Saved data entries
-- -- --

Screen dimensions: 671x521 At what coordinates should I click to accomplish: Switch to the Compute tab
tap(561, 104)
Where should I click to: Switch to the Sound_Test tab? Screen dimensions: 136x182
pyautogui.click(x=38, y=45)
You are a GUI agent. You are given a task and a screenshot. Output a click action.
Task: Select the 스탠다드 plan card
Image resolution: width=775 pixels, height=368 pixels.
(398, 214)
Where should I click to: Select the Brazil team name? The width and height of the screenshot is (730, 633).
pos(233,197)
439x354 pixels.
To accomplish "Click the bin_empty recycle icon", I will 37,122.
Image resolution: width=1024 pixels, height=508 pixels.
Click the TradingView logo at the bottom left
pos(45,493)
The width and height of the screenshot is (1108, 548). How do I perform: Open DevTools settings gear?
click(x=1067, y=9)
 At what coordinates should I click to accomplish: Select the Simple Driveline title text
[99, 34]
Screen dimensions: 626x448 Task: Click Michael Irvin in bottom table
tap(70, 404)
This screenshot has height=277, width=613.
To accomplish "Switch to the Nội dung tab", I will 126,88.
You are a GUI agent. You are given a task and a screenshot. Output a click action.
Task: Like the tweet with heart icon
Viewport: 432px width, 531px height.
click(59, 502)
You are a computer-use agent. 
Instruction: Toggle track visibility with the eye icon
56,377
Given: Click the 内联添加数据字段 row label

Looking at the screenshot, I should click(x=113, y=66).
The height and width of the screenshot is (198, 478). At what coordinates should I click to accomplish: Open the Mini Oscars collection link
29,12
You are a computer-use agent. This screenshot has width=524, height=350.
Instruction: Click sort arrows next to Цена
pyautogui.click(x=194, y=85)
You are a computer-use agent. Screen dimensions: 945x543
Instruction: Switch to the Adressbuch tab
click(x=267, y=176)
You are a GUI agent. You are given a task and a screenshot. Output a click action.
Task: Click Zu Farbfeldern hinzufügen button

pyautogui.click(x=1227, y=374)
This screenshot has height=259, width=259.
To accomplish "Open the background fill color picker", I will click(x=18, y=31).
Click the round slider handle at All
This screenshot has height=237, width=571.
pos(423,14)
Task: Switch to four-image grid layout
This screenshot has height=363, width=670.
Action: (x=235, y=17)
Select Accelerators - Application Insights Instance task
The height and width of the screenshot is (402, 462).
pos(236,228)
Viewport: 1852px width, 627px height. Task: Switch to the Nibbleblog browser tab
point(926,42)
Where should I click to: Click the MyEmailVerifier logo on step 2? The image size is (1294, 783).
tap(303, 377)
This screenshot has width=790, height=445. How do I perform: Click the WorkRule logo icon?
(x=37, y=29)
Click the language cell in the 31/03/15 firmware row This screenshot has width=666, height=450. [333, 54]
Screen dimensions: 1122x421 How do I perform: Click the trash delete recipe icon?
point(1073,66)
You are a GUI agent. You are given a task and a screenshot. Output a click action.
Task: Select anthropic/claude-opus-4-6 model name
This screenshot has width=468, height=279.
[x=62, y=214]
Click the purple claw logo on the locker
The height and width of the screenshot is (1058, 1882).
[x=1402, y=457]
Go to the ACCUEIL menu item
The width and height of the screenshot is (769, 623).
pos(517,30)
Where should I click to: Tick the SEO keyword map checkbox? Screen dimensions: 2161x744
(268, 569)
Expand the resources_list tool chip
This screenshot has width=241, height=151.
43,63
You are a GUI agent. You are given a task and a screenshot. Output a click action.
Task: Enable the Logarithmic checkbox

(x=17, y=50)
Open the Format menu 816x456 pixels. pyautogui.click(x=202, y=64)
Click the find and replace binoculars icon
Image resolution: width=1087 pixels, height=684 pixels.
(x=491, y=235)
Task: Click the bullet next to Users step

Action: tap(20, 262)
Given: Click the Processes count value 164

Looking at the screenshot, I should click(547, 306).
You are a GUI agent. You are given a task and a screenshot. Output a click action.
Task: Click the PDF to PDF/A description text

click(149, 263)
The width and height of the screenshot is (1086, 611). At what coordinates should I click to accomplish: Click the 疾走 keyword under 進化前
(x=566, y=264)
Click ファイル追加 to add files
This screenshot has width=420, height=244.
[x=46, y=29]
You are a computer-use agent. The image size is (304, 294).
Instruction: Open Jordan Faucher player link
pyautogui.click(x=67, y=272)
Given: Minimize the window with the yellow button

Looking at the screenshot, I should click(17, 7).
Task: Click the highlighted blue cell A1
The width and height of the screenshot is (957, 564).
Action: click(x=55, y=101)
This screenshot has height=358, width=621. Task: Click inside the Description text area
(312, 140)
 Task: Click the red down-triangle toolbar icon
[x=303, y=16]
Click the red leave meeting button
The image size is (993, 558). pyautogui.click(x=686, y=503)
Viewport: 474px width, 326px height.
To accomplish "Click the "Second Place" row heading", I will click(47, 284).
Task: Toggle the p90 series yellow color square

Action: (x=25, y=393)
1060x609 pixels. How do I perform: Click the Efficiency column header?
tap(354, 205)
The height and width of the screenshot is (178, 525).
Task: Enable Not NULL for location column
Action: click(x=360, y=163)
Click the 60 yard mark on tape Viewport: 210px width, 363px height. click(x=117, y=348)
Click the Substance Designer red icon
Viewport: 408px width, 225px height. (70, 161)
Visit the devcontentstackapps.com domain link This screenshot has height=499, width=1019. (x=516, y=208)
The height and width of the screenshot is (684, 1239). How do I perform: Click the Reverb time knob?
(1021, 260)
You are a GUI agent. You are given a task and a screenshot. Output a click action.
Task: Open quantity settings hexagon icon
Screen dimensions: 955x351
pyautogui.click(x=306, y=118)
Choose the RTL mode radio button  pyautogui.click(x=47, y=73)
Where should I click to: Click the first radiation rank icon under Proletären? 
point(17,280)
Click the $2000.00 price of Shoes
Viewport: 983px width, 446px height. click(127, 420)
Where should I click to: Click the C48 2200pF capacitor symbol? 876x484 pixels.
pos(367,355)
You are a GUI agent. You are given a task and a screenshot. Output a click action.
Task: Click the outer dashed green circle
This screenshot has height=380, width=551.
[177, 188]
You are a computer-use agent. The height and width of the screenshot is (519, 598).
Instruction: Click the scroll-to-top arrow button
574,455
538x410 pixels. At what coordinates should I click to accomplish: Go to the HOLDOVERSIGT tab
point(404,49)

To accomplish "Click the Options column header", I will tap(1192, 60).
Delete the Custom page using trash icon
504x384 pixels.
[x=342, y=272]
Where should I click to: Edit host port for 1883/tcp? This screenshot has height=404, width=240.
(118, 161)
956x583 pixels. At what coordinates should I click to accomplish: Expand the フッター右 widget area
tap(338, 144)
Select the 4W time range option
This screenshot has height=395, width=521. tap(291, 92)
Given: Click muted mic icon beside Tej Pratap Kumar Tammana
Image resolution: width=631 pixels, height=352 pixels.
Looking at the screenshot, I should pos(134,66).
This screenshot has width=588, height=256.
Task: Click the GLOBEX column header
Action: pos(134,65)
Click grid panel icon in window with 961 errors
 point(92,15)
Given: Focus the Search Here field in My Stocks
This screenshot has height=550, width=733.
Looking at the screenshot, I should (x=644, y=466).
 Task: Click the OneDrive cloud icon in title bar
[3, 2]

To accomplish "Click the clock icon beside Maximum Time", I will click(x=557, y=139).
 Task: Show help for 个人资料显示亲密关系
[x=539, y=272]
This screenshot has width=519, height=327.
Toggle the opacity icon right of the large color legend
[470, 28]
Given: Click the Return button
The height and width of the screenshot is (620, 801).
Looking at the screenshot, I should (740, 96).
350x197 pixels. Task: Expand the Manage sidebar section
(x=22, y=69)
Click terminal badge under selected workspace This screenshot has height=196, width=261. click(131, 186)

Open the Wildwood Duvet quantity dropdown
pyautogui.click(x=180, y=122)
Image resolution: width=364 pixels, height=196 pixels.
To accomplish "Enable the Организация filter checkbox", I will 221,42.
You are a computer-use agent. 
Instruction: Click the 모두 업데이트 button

-- -- --

The expected output is the exact run of lines from the start of the entries through the line with "Task: Select the 스탠다드 plan card", inclusive.

Screen dimensions: 671x521 At what coordinates should I click to accomplish: Switch to the Compute tab
tap(561, 104)
Where should I click to: Switch to the Sound_Test tab? Screen dimensions: 136x182
pyautogui.click(x=38, y=45)
You are a GUI agent. You are given a task and a screenshot. Output a click action.
Task: Select the 스탠다드 plan card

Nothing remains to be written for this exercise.